This formula then says (if I'm interpreting it correctly) that less than one "valid" key exists. What does it mean practically?
The explanation of the Wikipedia article must be understood in an "average" sense.
And the average is taken over all the encripted texts (that is, with inputs corresponding to all the $N$ plaintexts, not only from the $M$ legit -"readable"- ones).
Then, it's clear that as $K M/N \ll 1$, if we take a random encrypted text the average number of keys that will "work" will be less than one - or the probability that some key will work will be low.

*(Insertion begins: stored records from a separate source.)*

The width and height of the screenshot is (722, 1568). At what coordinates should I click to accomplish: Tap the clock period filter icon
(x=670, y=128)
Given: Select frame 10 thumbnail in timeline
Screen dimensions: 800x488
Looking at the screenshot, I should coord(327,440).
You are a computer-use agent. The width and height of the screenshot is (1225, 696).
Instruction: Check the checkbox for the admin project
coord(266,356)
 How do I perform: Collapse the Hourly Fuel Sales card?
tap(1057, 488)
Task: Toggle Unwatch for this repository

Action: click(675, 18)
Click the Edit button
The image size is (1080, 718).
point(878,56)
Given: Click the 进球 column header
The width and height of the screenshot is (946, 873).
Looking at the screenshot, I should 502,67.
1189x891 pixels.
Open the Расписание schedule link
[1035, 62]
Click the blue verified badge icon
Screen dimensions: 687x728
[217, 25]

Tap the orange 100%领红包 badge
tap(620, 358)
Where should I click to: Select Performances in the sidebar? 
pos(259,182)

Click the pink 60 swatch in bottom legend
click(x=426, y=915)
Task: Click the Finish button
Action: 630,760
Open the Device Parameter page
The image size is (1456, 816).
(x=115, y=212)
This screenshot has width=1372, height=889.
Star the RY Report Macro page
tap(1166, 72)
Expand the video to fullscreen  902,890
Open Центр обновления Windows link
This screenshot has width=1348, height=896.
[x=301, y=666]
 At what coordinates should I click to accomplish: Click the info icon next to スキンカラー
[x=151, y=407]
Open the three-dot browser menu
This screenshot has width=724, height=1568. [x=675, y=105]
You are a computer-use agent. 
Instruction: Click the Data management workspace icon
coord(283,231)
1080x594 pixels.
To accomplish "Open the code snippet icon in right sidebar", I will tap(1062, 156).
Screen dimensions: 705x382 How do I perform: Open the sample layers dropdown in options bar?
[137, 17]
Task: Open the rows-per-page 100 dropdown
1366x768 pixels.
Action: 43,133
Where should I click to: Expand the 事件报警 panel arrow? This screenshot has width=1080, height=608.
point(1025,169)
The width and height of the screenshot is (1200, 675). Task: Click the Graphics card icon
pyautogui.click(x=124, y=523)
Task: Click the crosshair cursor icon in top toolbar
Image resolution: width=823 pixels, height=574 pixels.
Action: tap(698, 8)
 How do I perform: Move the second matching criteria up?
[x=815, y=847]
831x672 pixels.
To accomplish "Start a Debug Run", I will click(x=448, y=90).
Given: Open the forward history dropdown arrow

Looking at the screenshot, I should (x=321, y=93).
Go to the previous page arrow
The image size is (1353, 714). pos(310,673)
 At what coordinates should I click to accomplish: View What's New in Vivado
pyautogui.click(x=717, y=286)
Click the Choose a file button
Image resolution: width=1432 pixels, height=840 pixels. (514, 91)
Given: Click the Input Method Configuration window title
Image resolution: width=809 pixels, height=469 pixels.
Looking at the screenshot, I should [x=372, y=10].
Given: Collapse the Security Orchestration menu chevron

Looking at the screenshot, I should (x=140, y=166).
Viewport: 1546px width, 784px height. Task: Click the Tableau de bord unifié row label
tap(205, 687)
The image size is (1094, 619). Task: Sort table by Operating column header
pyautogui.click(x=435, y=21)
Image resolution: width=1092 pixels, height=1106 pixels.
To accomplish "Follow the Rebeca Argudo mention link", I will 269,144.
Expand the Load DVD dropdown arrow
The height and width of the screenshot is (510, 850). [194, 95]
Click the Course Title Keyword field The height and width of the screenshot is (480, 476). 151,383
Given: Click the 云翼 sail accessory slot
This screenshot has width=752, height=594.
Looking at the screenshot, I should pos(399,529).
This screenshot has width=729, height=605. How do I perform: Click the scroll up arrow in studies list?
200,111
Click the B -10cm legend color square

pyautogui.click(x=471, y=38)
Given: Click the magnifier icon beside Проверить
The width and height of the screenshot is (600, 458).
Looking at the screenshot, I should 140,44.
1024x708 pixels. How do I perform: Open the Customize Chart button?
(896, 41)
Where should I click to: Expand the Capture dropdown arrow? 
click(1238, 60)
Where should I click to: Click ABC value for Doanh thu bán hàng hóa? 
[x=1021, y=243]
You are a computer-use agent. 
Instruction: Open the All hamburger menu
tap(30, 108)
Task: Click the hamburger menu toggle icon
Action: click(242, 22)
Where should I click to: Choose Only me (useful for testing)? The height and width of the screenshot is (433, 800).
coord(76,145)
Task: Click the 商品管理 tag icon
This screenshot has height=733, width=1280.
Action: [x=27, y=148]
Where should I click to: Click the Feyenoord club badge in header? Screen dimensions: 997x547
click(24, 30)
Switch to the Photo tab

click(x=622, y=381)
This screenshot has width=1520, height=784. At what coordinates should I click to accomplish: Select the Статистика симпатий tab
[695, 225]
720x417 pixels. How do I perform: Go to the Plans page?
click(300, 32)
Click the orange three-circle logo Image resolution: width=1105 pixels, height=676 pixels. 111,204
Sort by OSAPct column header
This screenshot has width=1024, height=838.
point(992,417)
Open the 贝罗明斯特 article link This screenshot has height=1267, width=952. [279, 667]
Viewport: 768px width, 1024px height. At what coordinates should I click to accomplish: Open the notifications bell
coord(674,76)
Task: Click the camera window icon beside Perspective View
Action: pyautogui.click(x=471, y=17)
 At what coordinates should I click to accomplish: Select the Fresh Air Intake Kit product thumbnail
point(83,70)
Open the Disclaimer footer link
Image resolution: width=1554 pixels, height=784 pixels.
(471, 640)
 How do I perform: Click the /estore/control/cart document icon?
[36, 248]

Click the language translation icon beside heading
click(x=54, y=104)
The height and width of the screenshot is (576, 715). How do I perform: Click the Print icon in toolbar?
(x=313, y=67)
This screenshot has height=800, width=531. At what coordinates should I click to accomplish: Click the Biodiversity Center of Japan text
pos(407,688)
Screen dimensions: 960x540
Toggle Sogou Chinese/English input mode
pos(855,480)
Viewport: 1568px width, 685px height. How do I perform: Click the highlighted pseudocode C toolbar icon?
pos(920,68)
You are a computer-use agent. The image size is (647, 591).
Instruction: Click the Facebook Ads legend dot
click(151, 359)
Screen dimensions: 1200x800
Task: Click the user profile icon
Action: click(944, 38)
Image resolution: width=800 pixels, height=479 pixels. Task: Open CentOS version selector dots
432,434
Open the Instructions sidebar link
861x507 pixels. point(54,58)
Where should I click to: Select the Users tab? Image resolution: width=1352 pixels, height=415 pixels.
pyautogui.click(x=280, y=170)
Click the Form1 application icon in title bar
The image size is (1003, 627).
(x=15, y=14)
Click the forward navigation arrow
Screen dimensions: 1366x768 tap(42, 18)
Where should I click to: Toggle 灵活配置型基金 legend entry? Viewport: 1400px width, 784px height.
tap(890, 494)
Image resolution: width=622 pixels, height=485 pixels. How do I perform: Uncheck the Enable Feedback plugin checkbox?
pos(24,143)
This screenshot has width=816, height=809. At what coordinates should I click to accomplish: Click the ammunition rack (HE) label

Now, you might object: but, in the typical brute-force atttack scenario, don't we already know that the encrypted text corresponds to a legit plaintext? Don't we already know that a key works, and we are worried about extra -spurious- working keys? Well, it doesn't change much the scenario - or put in other way, to ask when the global average of working keys is about one is roughly equivalent to ask when the average number of spurious keys is significant.
If we restrict the average to the legit encrypted messages, of course the mean working keys will be greater than one. Here's a possible approach: assuming the coding-decoding with a fixed key can be modelled as a uniformly random one-to-one mapping, the probability that a random key for a random encrypted message "works" (gives a readable message) is $M/N$, hence $T=$ the number of working keys is roughly a Binomial $B(M/N,K)$ with mean $\mu=KM/N$. For small $M/N$ and large $K$, this can be approximated by a Poisson of mean $\mu$.
If we are insterested only in the encripted message produced by a legit plaintext, then we are interested in the Trucanted Poisson. Specifically, we are interested in the probability
$$P(T>1 \mid T>0)\approx \frac{e^\mu-1-\mu}{e^\mu -1}$$
We see that for $\mu=1$ the probability is $(e-2)/(e-1)\approx 0.42$
Because we are just interested in an order-of-magnitude value, this seems reasonable.

The graph above show the probability of spurious keys (in the model above) as a function of $\mu=K M/N$ (log scale). Again, $\mu=1$ looks as a fair threshold.